START Data provided

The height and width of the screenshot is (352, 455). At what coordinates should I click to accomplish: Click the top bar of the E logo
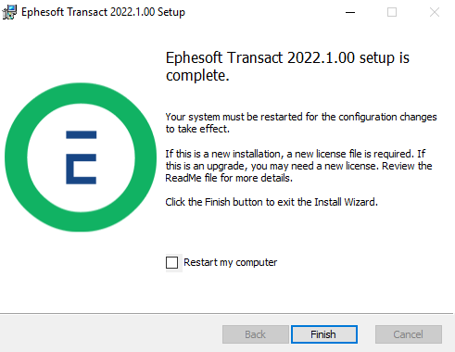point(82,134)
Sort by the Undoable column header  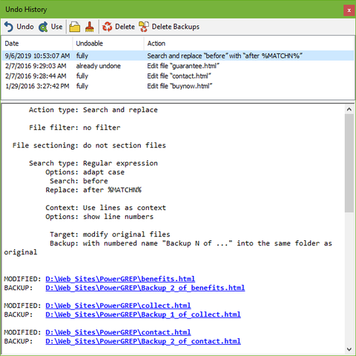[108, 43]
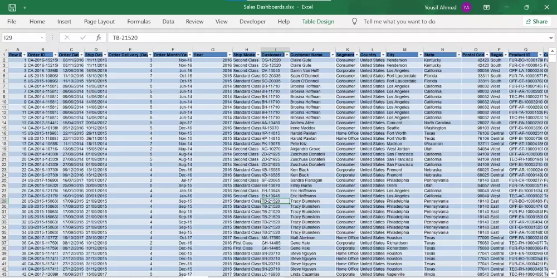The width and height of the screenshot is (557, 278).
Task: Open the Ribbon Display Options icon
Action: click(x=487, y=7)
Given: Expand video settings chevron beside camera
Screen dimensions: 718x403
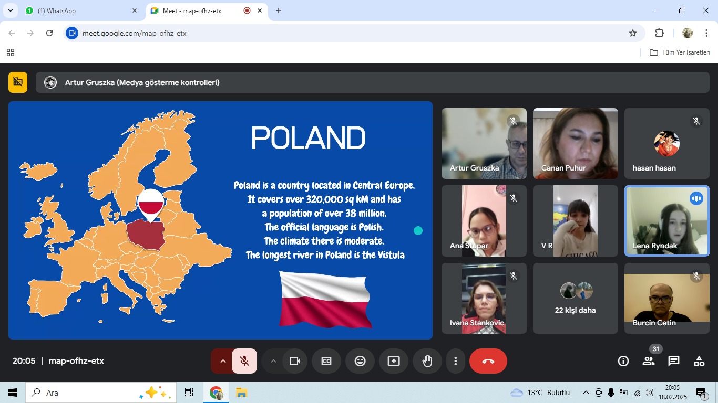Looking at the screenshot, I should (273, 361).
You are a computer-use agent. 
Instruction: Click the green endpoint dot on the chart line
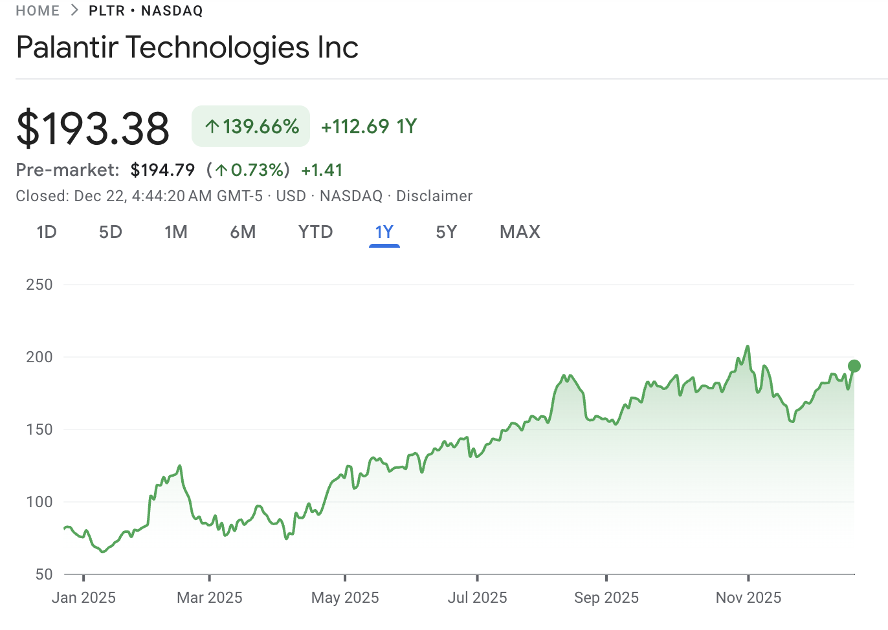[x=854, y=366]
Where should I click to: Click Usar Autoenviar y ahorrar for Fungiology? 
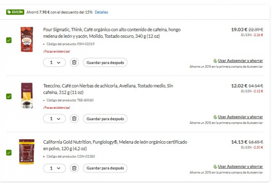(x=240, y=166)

END Data provided

Task objective: The lines to write out run from the one containing "You are a computer-use agent." through the final line of the material above, both included; write them out exactly, with no pictures.

Task solution:
You are a computer-use agent. 
Instruction: Click the green endpoint dot on the chart line
[x=854, y=366]
Where should I click to: Click Usar Autoenviar y ahorrar for Fungiology? 
(x=240, y=166)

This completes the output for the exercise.